Later that year, shortly before the end of the Second World War, LeVier was test-flying a Shooting Star when its engine disintegrated and broke the aircraft’s tail section off. He bailed out but broke his back whilst landing. A few months later, he had recovered and was back in the air.
After the war had ended in 1945, LeVier test-flew the Saturn transport aircraft, the T33 trainer variant of the Shooting Star, as well as its all-weather interceptor development, the F-94 Starfire. By then, he had also flown the R6V Constitution double-decker transport aircraft, as well as the XF-90 long range fighter, neither of which entered production. Meanwhile, he participated in races with a P-38 he had purchased when the war came to an end.
In 1954, LeVier test-flew the most powerful aircraft of his career, the XF-104 Starfighter. Often described as a ‘missile with a man in it,’ the F-104 had significantly better performance than contemporary fighters, simultaneously holding speed and altitude records. In fact, whilst flying an F-104, LeVier became the first pilot to exceed 1 000 mph (869 kts) in a turbine-powered aircraft.
About a year later, he test-flew Lockheed’s U-2 Dragon Lady, an all-weather intelligence gathering aircraft, designed to operate at altitudes of about 70 000 ft. The aircraft type remains in service today.

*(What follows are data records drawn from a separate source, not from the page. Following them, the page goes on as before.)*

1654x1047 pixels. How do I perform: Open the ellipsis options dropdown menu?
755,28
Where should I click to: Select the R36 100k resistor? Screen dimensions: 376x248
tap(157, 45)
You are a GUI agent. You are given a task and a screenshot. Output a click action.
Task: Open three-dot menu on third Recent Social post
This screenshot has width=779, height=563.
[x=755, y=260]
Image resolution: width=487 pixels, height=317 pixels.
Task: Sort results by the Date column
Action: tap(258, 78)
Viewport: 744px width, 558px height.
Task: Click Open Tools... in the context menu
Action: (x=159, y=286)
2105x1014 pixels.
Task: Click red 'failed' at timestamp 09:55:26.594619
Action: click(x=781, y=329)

When testing aircraft, LeVier was a definite problem solver, developing solutions for any problems experienced during test flights, or even recommending safety improvements for production aircraft. Lockheed’s well-known aircraft designer, Kelly Johnson, once remarked, “I like LeVier to fly my aircraft first because he always brings back the answers.” Johnson was responsible for the design of all the aforementioned aircraft types, in addition to many other notable aircraft, such as Lockheed’s Constellation airliner, F-117 Nighthawk stealth attack aircraft, as well as the famous SR-71 Blackbird Mach 3 reconnaissance aircraft.
In 1955, LeVier was appointed director of flying operations. He retired from Lockheed in 1974. By then he had flown more than 240 different aircraft types. According to a ‘Flying’ magazine from 1965, LeVier had survived 94 accidents and incidents, eight crashes, 59 near-crashes, five spins to ground level, 26 forced landings, 31 engine failures, five canopies lost in flight, 37 material failures, one mid-air collision, nine near-mid-air collisions, not to mention many other near-death experiences. According to the ‘Flying’ article, “Equally intriguing is that this supremely experienced aviator rates himself only an average pilot. He does not consider himself infallible or anywhere near it. Every pilot, he says, should carefully assess his limitations, then never operate outside them.” LeVier always emphasized the importance of self-discipline.
Four years later, in 1978 LeVier was inducted into the USA’s National Aviation Hall of Fame for the advancement of aircraft design. During the following years, he was recognized by several organizations and institutions, receiving numerous awards.
LaVier died on 6 February 1998, at the age of 84, after a long illness.